Agarrado ao governo de Piñera, Kast, naquela época, hostilizava as manifestações: “a violência extrema e os saques de hoje, juntamente com os ataques aos Carabineros e às Forças Armadas, implicam um retrocesso absoluto no controle da ordem pública e ameaçam milhões de chilenos. (…) Infelizmente, é essencial decretar um estado de emergência e começar a defender a maioria dos chilenos”.

Ora, mas se Kast estava contra as manifestações de 2019, ele seria engolido por elas, assim como o governo Piñera. Naquele momento, não havia uma disputa entre a esquerda e a direita, mas somente uma luta direta pelo poder: a luta das massas contra o governo Piñera.

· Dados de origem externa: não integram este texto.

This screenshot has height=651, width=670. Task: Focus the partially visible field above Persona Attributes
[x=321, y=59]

As mobilizações daquele período tinham características verdadeiramente insurrecionais. Em vários momentos, a população se enfrentou com a polícia e ateou fogo em delegacias e prédios públicos. Sobrou até para o edifício da companhia de energia italiana Enel. Em uma situação como essa, os trabalhadores chilenos tinham plenas condições de tomar o poder, de derrubar de uma vez por todas o regime político. Não o fizeram, sob orientação das direções de todas as organizações chilenas. Nenhum partido da esquerda chilena foi capaz, à época, de levantar a palavra de ordem de “Fora Piñera”. Pelo contrário: ao fim e ao cabo, firmaram um acordo para que fosse convocada, dali a muito tempo, uma assembleia constituinte, que seria organizada pelo próprio governo Piñera.

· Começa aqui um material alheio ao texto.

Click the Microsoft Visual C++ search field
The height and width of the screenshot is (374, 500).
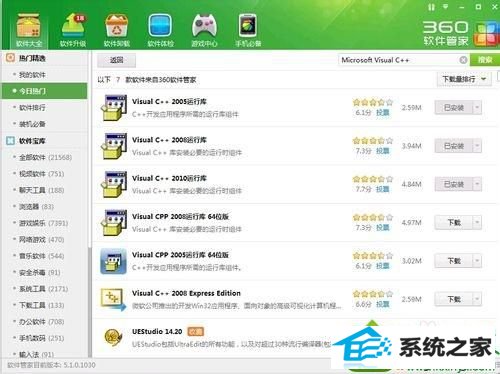pos(398,60)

A substituição da derrubada do governo pelo acordo em torno da constituinte foi o que decretou a morte do processo insurrecional no Chile. Por suas características grandiosas, a morte seria, obviamente, lenta. Passou por vários processos, incluindo a eleição de Gabriel Boric, um golpe armado contra os setores mais à esquerda da frente que o elegeu, e incluindo também uma proposta de Constituição muito moderada, que acabou sendo vergonhosamente rejeitada nas urnas – com uma votação muito inferior à que teve a proposta de Kast.

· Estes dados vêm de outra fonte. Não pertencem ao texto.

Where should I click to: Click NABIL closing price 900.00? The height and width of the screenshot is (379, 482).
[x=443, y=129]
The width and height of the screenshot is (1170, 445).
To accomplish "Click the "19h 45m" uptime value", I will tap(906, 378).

Completamente alheia ao processo chileno, La Izquierda Diario ainda dá voz, no mesmo artigo, ao líder do Partido dos Trabalhadores Revolucionários no Chile, que disse:

“Nossa luta é trazer de volta essas demandas do levante de 2019 para o centro, não para lutar por um novo terceiro processo antidemocrático e acordado por cima, como foram os dois anteriores, com todas as suas diferenças, mas para lutar na perspectiva de uma Assembleia Constituinte Livre e Soberana, que derrube o regime herdado da ditadura de Pinochet e permita discutir tudo e decidir o que fazer com os recursos estratégicos, com a educação, com a saúde, com as aposentadorias, na perspectiva de um governo dos trabalhadores baseado em seus próprios organismos de luta, que se proponha a pôr fim ao capitalismo e ao poder dos grandes grupos econômicos e transnacionais no Chile”.

Trata-se de mais uma confirmação de que o PTS ignora o que está acontecendo no Chile. Não há mais espaço para trazer à tona as “demandas de 2019”, A extrema direita chilena agora é quem está com a iniciativa e, ao que tudo indica, deverá vencer as próximas eleições. A esquerda não está mais em uma posição de propor a derrubada do regime – essa chance foi desperdiçada por meio de suas sucessivas capitulações. Agora, caberá a esquerda se preparar para um novo enfrentamento, já não mais com as massas nas ruas reivindicando a derrubada do regime, mas se defendendo da ação da extrema direita.